------ PROVIDED DATA ------

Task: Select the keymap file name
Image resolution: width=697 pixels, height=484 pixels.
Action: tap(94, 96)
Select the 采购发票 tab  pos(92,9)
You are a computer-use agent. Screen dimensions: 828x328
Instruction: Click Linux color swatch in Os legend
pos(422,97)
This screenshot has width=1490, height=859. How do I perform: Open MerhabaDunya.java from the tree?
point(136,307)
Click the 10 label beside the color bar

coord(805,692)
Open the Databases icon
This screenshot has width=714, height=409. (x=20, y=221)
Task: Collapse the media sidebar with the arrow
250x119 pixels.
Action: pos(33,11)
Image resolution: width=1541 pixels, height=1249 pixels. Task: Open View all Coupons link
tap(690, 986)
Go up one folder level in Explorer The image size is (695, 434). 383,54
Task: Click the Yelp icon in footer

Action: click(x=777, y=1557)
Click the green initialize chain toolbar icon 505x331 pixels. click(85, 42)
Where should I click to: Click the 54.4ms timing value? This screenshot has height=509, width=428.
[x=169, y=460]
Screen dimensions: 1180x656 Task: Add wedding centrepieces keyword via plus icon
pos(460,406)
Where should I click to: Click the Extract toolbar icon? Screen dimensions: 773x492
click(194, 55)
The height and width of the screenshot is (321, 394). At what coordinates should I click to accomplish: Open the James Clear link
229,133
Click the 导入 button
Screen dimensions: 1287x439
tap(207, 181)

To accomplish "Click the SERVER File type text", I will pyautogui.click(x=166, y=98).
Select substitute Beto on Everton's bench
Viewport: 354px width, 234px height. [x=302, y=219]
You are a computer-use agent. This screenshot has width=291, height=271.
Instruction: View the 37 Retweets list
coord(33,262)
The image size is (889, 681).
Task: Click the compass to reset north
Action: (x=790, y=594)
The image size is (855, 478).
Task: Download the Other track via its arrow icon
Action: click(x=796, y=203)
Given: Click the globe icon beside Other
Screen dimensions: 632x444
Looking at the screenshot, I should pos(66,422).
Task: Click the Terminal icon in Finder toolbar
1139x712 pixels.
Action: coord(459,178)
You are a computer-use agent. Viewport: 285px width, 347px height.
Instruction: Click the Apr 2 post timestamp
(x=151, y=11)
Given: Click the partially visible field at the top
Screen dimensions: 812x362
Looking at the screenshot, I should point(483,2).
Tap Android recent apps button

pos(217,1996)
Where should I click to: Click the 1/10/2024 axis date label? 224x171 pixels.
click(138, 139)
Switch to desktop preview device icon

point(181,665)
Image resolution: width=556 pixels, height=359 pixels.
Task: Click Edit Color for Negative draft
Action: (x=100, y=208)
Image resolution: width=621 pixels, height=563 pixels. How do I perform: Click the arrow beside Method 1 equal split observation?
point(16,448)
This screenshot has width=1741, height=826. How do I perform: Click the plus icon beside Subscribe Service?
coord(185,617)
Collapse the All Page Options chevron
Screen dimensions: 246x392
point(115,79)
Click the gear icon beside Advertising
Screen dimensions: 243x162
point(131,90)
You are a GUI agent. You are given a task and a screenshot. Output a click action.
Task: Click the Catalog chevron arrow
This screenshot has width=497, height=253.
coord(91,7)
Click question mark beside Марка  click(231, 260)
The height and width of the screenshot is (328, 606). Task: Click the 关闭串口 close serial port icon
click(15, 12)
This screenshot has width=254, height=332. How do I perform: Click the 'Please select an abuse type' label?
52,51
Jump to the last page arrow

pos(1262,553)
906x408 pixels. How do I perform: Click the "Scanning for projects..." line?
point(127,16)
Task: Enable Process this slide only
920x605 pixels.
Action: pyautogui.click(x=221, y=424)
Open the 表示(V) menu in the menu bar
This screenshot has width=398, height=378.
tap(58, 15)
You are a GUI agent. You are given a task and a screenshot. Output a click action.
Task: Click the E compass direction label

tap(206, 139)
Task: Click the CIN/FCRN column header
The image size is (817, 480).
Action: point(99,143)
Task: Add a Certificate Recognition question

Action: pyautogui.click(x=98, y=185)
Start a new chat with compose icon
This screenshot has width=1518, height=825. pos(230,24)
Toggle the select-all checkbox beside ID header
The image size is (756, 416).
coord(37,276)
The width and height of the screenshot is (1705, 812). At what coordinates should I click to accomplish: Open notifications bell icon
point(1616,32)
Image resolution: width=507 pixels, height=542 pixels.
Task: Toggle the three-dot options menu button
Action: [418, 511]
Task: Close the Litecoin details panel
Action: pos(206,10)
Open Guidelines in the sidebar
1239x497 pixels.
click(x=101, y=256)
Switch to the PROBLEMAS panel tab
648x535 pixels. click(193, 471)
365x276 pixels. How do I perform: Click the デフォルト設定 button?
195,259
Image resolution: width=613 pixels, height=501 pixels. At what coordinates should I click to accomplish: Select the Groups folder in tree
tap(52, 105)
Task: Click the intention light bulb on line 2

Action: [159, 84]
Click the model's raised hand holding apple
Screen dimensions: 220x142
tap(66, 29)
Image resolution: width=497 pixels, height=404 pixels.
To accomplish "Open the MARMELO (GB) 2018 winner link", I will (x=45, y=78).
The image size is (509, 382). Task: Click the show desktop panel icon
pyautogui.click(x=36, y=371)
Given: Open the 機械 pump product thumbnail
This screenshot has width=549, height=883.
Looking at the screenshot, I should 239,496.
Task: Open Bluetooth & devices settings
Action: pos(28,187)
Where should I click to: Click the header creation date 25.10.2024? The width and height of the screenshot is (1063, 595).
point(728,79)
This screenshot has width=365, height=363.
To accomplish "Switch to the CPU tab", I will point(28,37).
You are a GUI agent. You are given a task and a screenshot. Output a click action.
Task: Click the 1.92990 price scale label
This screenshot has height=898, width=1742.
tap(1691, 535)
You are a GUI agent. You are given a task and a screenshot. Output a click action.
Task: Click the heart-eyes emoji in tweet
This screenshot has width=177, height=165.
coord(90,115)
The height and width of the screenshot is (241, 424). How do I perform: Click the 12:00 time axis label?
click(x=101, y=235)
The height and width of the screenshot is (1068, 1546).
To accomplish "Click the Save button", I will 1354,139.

------

**WHAT YOU ARE ASKED TO DO:** Would you reproduce all of the data exactly, without a single alteration?

**ANSWER SPACE:**
Task: Select the keymap file name
Image resolution: width=697 pixels, height=484 pixels.
Action: tap(94, 96)
Select the 采购发票 tab  pos(92,9)
You are a computer-use agent. Screen dimensions: 828x328
Instruction: Click Linux color swatch in Os legend
pos(422,97)
This screenshot has width=1490, height=859. How do I perform: Open MerhabaDunya.java from the tree?
point(136,307)
Click the 10 label beside the color bar

coord(805,692)
Open the Databases icon
This screenshot has width=714, height=409. (x=20, y=221)
Task: Collapse the media sidebar with the arrow
250x119 pixels.
Action: pos(33,11)
Image resolution: width=1541 pixels, height=1249 pixels. Task: Open View all Coupons link
tap(690, 986)
Go up one folder level in Explorer The image size is (695, 434). 383,54
Task: Click the Yelp icon in footer

Action: click(x=777, y=1557)
Click the green initialize chain toolbar icon 505x331 pixels. click(85, 42)
Where should I click to: Click the 54.4ms timing value? This screenshot has height=509, width=428.
[x=169, y=460]
Screen dimensions: 1180x656 Task: Add wedding centrepieces keyword via plus icon
pos(460,406)
Where should I click to: Click the Extract toolbar icon? Screen dimensions: 773x492
click(194, 55)
The height and width of the screenshot is (321, 394). At what coordinates should I click to accomplish: Open the James Clear link
229,133
Click the 导入 button
Screen dimensions: 1287x439
tap(207, 181)

To accomplish "Click the SERVER File type text", I will pyautogui.click(x=166, y=98).
Select substitute Beto on Everton's bench
Viewport: 354px width, 234px height. [x=302, y=219]
You are a computer-use agent. This screenshot has width=291, height=271.
Instruction: View the 37 Retweets list
coord(33,262)
The image size is (889, 681).
Task: Click the compass to reset north
Action: (x=790, y=594)
The image size is (855, 478).
Task: Download the Other track via its arrow icon
Action: click(x=796, y=203)
Given: Click the globe icon beside Other
Screen dimensions: 632x444
Looking at the screenshot, I should pos(66,422).
Task: Click the Terminal icon in Finder toolbar
1139x712 pixels.
Action: coord(459,178)
You are a computer-use agent. Viewport: 285px width, 347px height.
Instruction: Click the Apr 2 post timestamp
(x=151, y=11)
Given: Click the partially visible field at the top
Screen dimensions: 812x362
Looking at the screenshot, I should point(483,2).
Tap Android recent apps button

pos(217,1996)
Where should I click to: Click the 1/10/2024 axis date label? 224x171 pixels.
click(138, 139)
Switch to desktop preview device icon

point(181,665)
Image resolution: width=556 pixels, height=359 pixels.
Task: Click Edit Color for Negative draft
Action: (x=100, y=208)
Image resolution: width=621 pixels, height=563 pixels. How do I perform: Click the arrow beside Method 1 equal split observation?
point(16,448)
This screenshot has width=1741, height=826. How do I perform: Click the plus icon beside Subscribe Service?
coord(185,617)
Collapse the All Page Options chevron
Screen dimensions: 246x392
point(115,79)
Click the gear icon beside Advertising
Screen dimensions: 243x162
point(131,90)
You are a GUI agent. You are given a task and a screenshot. Output a click action.
Task: Click the Catalog chevron arrow
This screenshot has width=497, height=253.
coord(91,7)
Click question mark beside Марка  click(231, 260)
The height and width of the screenshot is (328, 606). Task: Click the 关闭串口 close serial port icon
click(15, 12)
This screenshot has width=254, height=332. How do I perform: Click the 'Please select an abuse type' label?
52,51
Jump to the last page arrow

pos(1262,553)
906x408 pixels. How do I perform: Click the "Scanning for projects..." line?
point(127,16)
Task: Enable Process this slide only
920x605 pixels.
Action: pyautogui.click(x=221, y=424)
Open the 表示(V) menu in the menu bar
This screenshot has width=398, height=378.
tap(58, 15)
You are a GUI agent. You are given a task and a screenshot. Output a click action.
Task: Click the E compass direction label

tap(206, 139)
Task: Click the CIN/FCRN column header
The image size is (817, 480).
Action: point(99,143)
Task: Add a Certificate Recognition question

Action: pyautogui.click(x=98, y=185)
Start a new chat with compose icon
This screenshot has width=1518, height=825. pos(230,24)
Toggle the select-all checkbox beside ID header
The image size is (756, 416).
coord(37,276)
The width and height of the screenshot is (1705, 812). At what coordinates should I click to accomplish: Open notifications bell icon
point(1616,32)
Image resolution: width=507 pixels, height=542 pixels.
Task: Toggle the three-dot options menu button
Action: [418, 511]
Task: Close the Litecoin details panel
Action: pos(206,10)
Open Guidelines in the sidebar
1239x497 pixels.
click(x=101, y=256)
Switch to the PROBLEMAS panel tab
648x535 pixels. click(193, 471)
365x276 pixels. How do I perform: Click the デフォルト設定 button?
195,259
Image resolution: width=613 pixels, height=501 pixels. At what coordinates should I click to accomplish: Select the Groups folder in tree
tap(52, 105)
Task: Click the intention light bulb on line 2

Action: [159, 84]
Click the model's raised hand holding apple
Screen dimensions: 220x142
tap(66, 29)
Image resolution: width=497 pixels, height=404 pixels.
To accomplish "Open the MARMELO (GB) 2018 winner link", I will (x=45, y=78).
The image size is (509, 382). Task: Click the show desktop panel icon
pyautogui.click(x=36, y=371)
Given: Open the 機械 pump product thumbnail
This screenshot has width=549, height=883.
Looking at the screenshot, I should 239,496.
Task: Open Bluetooth & devices settings
Action: pos(28,187)
Where should I click to: Click the header creation date 25.10.2024? The width and height of the screenshot is (1063, 595).
point(728,79)
This screenshot has width=365, height=363.
To accomplish "Switch to the CPU tab", I will point(28,37).
You are a GUI agent. You are given a task and a screenshot. Output a click action.
Task: Click the 1.92990 price scale label
This screenshot has height=898, width=1742.
tap(1691, 535)
You are a GUI agent. You are given a task and a screenshot. Output a click action.
Task: Click the heart-eyes emoji in tweet
This screenshot has width=177, height=165.
coord(90,115)
The height and width of the screenshot is (241, 424). How do I perform: Click the 12:00 time axis label?
click(x=101, y=235)
The height and width of the screenshot is (1068, 1546).
To accomplish "Click the Save button", I will 1354,139.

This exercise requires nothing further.